Re: [PATCH v2] mm: Override mTHP "enabled" defaults at kernel cmdline

From: Barry Song
Date: Mon Aug 12 2024 - 04:36:54 EST


On Mon, Aug 12, 2024 at 8:20 PM David Hildenbrand <david@xxxxxxxxxx> wrote:
>
> On 12.08.24 07:36, Barry Song wrote:
> > On Sat, Aug 10, 2024 at 1:15 AM David Hildenbrand <david@xxxxxxxxxx> wrote:
> >>
> >>>>>>> -You can change the sysfs boot time defaults of Transparent Hugepage
> >>>>>>> -Support by passing the parameter ``transparent_hugepage=always`` or
> >>>>>>> -``transparent_hugepage=madvise`` or ``transparent_hugepage=never``
> >>>>>>> -to the kernel command line.
> >>>>>>> +You can change the sysfs boot time default for the top-level "enabled"
> >>>>>>> +control by passing the parameter ``transparent_hugepage=always`` or
> >>>>>>> +``transparent_hugepage=madvise`` or ``transparent_hugepage=never`` to the
> >>>>>>> +kernel command line.
> >>>>>>> +
> >>>>>>> +Alternatively, each supported anonymous THP size can be controlled by
> >>>>>>> +passing ``thp_anon=<size>[KMG]:<state>``, where ``<size>`` is the THP size
> >>>>>>> +and ``<state>`` is one of ``always``, ``madvise``, ``never`` or
> >>>>>>> +``inherit``.
> >>>>>>> +
> >>>>>>> +For example, the following will set 64K THP to ``always``::
> >>>>>>> +
> >>>>>>> + thp_anon=64K:always
> >>>>>>> +
> >>>>>>> +``thp_anon=`` may be specified multiple times to configure all THP sizes as
> >>>>>>> +required.
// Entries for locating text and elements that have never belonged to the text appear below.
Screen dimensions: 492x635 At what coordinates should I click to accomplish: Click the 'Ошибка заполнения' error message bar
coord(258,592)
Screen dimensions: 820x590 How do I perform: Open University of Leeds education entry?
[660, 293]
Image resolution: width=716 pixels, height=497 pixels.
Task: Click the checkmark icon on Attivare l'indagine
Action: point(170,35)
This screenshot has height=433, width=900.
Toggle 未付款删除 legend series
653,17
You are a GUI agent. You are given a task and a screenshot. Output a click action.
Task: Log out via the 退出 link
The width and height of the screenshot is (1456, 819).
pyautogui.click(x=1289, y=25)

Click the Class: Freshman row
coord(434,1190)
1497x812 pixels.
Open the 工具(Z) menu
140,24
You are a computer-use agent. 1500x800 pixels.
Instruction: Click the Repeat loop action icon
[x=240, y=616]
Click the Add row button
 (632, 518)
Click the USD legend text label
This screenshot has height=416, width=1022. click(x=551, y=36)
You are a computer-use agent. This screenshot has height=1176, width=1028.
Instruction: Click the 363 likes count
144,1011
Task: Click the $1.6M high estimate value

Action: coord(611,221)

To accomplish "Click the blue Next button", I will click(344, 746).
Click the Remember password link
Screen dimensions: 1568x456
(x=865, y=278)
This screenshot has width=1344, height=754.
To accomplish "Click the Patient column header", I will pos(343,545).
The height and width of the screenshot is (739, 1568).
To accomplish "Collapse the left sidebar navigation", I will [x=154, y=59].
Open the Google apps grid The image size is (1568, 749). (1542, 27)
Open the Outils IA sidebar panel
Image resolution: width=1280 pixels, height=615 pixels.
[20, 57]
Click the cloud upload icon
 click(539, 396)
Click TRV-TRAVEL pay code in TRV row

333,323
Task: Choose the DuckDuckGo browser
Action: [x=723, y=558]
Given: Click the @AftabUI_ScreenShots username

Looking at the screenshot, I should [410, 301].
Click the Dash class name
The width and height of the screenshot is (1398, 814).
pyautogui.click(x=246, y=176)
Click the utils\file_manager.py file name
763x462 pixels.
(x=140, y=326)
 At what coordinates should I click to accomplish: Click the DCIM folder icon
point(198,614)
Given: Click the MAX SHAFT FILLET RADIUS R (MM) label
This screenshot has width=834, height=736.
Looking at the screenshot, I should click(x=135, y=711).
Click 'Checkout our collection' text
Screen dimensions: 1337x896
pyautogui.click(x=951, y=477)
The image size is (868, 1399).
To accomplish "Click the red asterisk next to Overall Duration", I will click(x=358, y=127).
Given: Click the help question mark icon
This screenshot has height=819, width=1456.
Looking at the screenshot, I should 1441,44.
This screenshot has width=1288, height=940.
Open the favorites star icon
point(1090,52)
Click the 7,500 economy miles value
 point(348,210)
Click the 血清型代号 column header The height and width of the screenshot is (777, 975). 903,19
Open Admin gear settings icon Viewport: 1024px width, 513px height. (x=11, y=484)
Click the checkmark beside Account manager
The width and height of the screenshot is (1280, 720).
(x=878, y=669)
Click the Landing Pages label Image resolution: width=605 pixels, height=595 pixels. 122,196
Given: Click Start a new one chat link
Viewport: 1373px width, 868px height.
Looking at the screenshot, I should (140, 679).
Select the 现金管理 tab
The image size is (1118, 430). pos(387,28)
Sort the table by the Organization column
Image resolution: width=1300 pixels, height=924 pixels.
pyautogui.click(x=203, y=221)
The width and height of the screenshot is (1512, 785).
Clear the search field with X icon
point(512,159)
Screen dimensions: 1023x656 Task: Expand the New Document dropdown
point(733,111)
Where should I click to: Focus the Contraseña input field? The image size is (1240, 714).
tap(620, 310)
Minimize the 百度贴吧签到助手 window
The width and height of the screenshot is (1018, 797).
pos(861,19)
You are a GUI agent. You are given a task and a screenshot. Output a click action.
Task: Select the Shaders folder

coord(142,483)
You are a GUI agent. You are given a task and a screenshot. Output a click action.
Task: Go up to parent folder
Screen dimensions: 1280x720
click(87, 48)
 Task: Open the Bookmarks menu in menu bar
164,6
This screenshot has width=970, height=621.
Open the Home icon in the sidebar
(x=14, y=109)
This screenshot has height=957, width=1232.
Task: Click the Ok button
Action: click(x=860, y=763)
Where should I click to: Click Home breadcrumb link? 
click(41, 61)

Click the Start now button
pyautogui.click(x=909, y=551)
If ``thp_anon=`` is specified at least once, any anon THP sizes
> >>>>>>> +not explicitly configured on the command line are implicitly set to
> >>>>>>> +``never``.
> >>>>>>
> >>>>>> I suggest documenting that "thp_anon=" will not effect the value of
> >>>>>> "transparent_hugepage=", or any configured default.
> >>>
> >>> Did you see the previous conversation with Barry about whether or not to honour
> >>> configured defaults when any thp_anon= is provided [1]? Sounds like you also
> >>> think we should honour the PMD "inherit" default if not explicitly provided on
> >>> the command line? (see link for justification for the approach I'm currently
> >>> taking).
> >>
> >> I primarily think that we should document it :)
> >>
> >> What if someone passes "transparent_hugepage=always" and "thp_anon=..."?
> >> I would assume that transparent_hugepage would only affect the global
> >> toggle then?
> >>
> >>>
> >>> [1]
> >>> https://lore.kernel.org/linux-mm/CAGsJ_4x8ruPspuk_FQVggJMWcXLbRuZFq44gg-Dt7Ewt3ExqTw@xxxxxxxxxxxxxx/
> >>>
> >>>>>>
> >>>>>> Wondering if a syntax like
> >>>>>>
> >>>>>> thp_anon=16K,32K,64K:always;1048K,2048K:madvise
> >>>
> >>> Are there examples of that syntax already or have you just made it up? I found
> >>> examples with the colon (:) but nothing this fancy. I guess that's not a reason
> >>> not to do it though (other than the risk of screwing up the parser in a subtle way).
> >>
> >> I made it up -- mostly ;) I think we are quite flexible on what we can
> >> do. As always, maybe we can keep it bit consistent with existing stuff.
> >>
> >> For hugetlb_cma we have things like
> >> "<node>:nn[KMGTPE|[,<node>:nn[KMGTPE]]
> >>
> >> "memmap=" options are more ... advanced, including memory ranges. There
> >> are a bunch more documented in kernel-parameters.txt that have more
> >> elaborate formats.
> >>
> >> Ranges would probably be the most valuable addition. So maybe we should
> >> start with:
> >>
> >> thp_anon=16K-64K:always,1048K-2048K:madvise
> >>
> >> So to enable all THPs it would simply be
> >>
> >> thp_anon=16K-2M:always
> >>
> >> Interesting question what would happen if someone passes:
> >>
> >> thp_anon=8K-2M:always
> >>
> >> Likely we simply would apply it to any size in the range, even if
> >> start/end is not a THP size.
> >>
> >> But we would want to complain to the user if someone only specifies a
> >> single one (or a range does not even select a single one) that does not
> >> exist:
> >>
> >> thp_anon=8K:always
> >
> > How about rejecting settings with any illegal size or policy?
> >
> > I found there are too many corner cases to say "yes" or "no". It seems
> > the code could be much cleaner if we simply reject illegal settings.
> > On the other hand, we should rely on smart users to provide correct
> > settings, shouldn’t we? While working one the code, I felt that
> > extracting partial correct settings from incorrect ones and supporting
> > them might be a bit of over-design.
>
> No strong opinion on failing configs. Ignoring non-existing sizes might
> lead to more portable cmdlines between kernel versions.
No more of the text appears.